- [Given exercise] Give these lines as a numbered list, leaving out any blank lines. This applies to all of the items.

Saved entries:
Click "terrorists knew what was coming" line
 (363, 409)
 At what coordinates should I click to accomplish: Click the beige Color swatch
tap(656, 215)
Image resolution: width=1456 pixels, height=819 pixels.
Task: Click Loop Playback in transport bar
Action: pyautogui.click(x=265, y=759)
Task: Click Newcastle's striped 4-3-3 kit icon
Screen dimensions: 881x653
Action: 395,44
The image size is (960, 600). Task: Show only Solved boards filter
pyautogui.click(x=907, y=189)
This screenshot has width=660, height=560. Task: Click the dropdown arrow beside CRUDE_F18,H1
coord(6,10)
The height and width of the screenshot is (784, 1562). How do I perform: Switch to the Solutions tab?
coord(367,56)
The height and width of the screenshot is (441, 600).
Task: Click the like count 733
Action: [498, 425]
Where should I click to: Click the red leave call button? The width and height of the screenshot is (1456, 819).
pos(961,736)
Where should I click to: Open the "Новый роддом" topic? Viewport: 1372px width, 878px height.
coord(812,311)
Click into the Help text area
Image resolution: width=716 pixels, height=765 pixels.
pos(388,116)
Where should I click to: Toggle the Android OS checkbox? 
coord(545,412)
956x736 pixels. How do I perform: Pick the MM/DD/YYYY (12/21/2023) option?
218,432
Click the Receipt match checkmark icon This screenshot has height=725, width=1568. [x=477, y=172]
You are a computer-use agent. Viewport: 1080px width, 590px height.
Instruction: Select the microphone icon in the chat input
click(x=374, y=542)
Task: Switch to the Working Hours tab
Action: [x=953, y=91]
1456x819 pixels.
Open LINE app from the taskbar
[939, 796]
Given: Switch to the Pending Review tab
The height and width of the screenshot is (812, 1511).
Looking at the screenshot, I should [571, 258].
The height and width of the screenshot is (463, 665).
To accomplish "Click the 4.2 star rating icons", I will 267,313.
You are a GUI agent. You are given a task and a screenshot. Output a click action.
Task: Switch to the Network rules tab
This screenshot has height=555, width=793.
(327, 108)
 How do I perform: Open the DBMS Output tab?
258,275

- [Problem solution]
1. Click "terrorists knew what was coming" line
2.  (363, 409)
3.  At what coordinates should I click to accomplish: Click the beige Color swatch
4. tap(656, 215)
5. Image resolution: width=1456 pixels, height=819 pixels.
6. Task: Click Loop Playback in transport bar
7. Action: pyautogui.click(x=265, y=759)
8. Task: Click Newcastle's striped 4-3-3 kit icon
9. Screen dimensions: 881x653
10. Action: 395,44
11. The image size is (960, 600). Task: Show only Solved boards filter
12. pyautogui.click(x=907, y=189)
13. This screenshot has width=660, height=560. Task: Click the dropdown arrow beside CRUDE_F18,H1
14. coord(6,10)
15. The height and width of the screenshot is (784, 1562). How do I perform: Switch to the Solutions tab?
16. coord(367,56)
17. The height and width of the screenshot is (441, 600).
18. Task: Click the like count 733
19. Action: [498, 425]
20. Where should I click to: Click the red leave call button? The width and height of the screenshot is (1456, 819).
21. pos(961,736)
22. Where should I click to: Open the "Новый роддом" topic? Viewport: 1372px width, 878px height.
23. coord(812,311)
24. Click into the Help text area
25. Image resolution: width=716 pixels, height=765 pixels.
26. pos(388,116)
27. Where should I click to: Toggle the Android OS checkbox? 
28. coord(545,412)
29. 956x736 pixels. How do I perform: Pick the MM/DD/YYYY (12/21/2023) option?
30. 218,432
31. Click the Receipt match checkmark icon This screenshot has height=725, width=1568. [x=477, y=172]
32. You are a computer-use agent. Viewport: 1080px width, 590px height.
33. Instruction: Select the microphone icon in the chat input
34. click(x=374, y=542)
35. Task: Switch to the Working Hours tab
36. Action: [x=953, y=91]
37. 1456x819 pixels.
38. Open LINE app from the taskbar
39. [939, 796]
40. Given: Switch to the Pending Review tab
41. The height and width of the screenshot is (812, 1511).
42. Looking at the screenshot, I should [571, 258].
43. The height and width of the screenshot is (463, 665).
44. To accomplish "Click the 4.2 star rating icons", I will 267,313.
45. You are a GUI agent. You are given a task and a screenshot. Output a click action.
46. Task: Switch to the Network rules tab
47. This screenshot has height=555, width=793.
48. (327, 108)
49.  How do I perform: Open the DBMS Output tab?
50. 258,275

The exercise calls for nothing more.